B. Rumusan Masalah Penelitian Rumusan masalah yang diajukan dalam penelitian ini dapat diuraikan sebagai berikut : 1. Apakah struktur modal berpengaruh terhadap profitabilitas perusahaan perbankan yang terdaftar di Bursa Efek Indonesia periode 2011-2015? 2. Apakah likuiditas berpengaruh terhadap profitabilitas perusahaan perbankan yang terdaftar di Bursa Efek Indonesia periode 2011-2015? 3. Apakah Non Performing Loan (NPL) berpengaruh terhadap profitabilitas perusahaan perbankan yang terdaftar di Bursa Efek Indonesia periode 2011-2015? C. Tujuan dan Kontribusi Penelitian 1. Tujuan Penelitian Tujuan dalam penelitian ini dapat dirumuskan sebagai berikut: a. Menganalisa pengaruh struktur modal terhadap profitabilitas perusahaan perbankan yang terdaftar di Bursa Efek Indonesia selama tahun 2011-2015. b. Menganalisa pengaruh likuiditas terhadap profitabilitas perusahaan perbankan yang terdaftar di Bursa Efek Indonesia selama tahun 2011-2015. c. Menganalisa pengaruh Non Performing Loan (NPL) terhadap profitabilitas perusahaan perbankan yang terdaftar di Bursa Efek Indonesia selama tahun 2011-2015.

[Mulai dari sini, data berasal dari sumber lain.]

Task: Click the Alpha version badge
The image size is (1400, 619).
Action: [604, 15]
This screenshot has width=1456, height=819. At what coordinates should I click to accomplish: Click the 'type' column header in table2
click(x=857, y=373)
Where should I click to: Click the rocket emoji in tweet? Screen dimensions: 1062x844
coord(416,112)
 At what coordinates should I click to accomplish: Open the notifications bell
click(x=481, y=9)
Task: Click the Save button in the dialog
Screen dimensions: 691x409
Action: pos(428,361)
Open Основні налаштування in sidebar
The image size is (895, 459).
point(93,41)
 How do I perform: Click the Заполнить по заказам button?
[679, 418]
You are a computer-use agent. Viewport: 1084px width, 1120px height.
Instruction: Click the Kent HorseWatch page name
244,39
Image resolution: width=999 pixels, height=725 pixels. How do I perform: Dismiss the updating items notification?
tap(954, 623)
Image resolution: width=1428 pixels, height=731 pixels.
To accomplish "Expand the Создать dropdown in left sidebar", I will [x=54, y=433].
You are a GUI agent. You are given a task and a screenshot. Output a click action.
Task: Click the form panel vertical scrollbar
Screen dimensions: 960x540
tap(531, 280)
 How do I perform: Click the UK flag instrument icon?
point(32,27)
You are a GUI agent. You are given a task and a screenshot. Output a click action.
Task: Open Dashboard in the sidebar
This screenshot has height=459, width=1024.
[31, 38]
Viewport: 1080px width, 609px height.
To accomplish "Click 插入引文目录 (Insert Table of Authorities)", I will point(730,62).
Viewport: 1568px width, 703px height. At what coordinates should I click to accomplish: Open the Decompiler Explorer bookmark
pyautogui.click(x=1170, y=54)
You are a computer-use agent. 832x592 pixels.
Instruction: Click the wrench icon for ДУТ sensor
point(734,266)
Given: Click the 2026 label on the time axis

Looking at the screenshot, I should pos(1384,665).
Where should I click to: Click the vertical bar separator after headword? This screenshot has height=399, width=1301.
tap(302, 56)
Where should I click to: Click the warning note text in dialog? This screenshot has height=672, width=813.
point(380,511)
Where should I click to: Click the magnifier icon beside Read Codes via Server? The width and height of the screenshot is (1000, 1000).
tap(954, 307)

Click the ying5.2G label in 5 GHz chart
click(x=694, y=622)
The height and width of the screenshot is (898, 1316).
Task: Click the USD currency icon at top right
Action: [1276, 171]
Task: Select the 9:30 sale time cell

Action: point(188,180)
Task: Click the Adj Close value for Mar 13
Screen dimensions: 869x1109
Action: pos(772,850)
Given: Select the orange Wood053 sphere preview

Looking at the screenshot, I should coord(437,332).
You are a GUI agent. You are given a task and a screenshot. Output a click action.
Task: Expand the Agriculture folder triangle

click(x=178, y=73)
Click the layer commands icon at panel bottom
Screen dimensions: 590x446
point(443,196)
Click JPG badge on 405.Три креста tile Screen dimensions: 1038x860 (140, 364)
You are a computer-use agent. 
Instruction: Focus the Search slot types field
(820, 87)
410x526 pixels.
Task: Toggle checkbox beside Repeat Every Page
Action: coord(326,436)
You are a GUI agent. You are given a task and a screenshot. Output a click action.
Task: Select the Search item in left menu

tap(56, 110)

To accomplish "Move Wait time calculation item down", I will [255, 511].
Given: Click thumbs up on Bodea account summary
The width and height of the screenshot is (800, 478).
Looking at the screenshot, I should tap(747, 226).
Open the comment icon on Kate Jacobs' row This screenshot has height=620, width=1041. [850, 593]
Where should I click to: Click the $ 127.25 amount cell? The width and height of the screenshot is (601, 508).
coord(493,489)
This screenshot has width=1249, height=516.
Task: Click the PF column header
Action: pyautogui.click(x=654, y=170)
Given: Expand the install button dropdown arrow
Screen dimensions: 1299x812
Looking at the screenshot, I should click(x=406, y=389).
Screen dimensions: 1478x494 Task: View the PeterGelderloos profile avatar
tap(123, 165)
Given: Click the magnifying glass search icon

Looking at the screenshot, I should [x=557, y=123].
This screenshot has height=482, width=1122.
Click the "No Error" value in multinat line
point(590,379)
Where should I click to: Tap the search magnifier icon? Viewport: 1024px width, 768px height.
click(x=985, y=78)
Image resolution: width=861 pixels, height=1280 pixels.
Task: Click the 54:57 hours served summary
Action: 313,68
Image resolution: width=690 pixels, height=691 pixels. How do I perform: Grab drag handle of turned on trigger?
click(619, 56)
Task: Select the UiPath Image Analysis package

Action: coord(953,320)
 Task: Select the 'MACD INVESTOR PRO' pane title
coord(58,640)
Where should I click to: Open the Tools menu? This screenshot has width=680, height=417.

2. Kontribusi Penelitian a. Kontribusi secara praktis: Memberikan informasi bagi pengambil kebijakan (manajemen) yang dapat digunakan sebagai dasar untuk merencanakan pengelolaan dana dalam rangka meningkatkan jumlah total asset. b. Kontribusi secara akademik: Memberikan informasi perbandingan dan masukan bagi kalangan akademisi dalam penelitian-penelitian selanjutnya mengenai profitabilitas perusahaan perbankan.